### Your assignment
Using the records below, give again exactly the lines from the line that contains "Where should I" through the line that contains "Click the up", both ends included, and only those.
_____
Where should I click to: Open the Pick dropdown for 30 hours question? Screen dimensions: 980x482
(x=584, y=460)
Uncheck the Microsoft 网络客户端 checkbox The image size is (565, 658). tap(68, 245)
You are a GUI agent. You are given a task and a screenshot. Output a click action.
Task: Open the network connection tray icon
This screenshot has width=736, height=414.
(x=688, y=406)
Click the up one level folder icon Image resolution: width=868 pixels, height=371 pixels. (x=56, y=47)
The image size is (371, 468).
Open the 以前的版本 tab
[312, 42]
_____
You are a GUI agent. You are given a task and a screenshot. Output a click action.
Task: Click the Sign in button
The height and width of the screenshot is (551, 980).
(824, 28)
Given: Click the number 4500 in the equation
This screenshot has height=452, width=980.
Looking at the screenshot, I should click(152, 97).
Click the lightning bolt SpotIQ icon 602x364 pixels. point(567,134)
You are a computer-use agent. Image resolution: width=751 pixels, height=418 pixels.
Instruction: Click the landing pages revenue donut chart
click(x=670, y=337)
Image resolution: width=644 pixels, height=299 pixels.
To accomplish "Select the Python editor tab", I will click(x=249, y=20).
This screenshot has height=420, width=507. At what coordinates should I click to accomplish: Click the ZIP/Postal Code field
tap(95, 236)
_____
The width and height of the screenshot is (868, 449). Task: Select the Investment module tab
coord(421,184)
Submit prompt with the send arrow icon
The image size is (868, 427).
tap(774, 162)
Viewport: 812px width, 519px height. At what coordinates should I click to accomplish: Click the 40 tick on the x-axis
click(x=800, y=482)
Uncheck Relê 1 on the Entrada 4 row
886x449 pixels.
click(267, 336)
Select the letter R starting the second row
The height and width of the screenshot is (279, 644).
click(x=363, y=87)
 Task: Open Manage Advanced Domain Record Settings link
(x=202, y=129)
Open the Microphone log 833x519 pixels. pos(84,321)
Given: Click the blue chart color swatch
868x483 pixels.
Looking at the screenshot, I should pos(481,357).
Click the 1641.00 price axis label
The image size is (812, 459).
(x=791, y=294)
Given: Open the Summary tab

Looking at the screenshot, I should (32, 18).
_____
### Task result
Where should I click to: Open the Pick dropdown for 30 hours question? Screen dimensions: 980x482
(x=584, y=460)
Uncheck the Microsoft 网络客户端 checkbox The image size is (565, 658). tap(68, 245)
You are a GUI agent. You are given a task and a screenshot. Output a click action.
Task: Open the network connection tray icon
This screenshot has width=736, height=414.
(x=688, y=406)
Click the up one level folder icon Image resolution: width=868 pixels, height=371 pixels. (x=56, y=47)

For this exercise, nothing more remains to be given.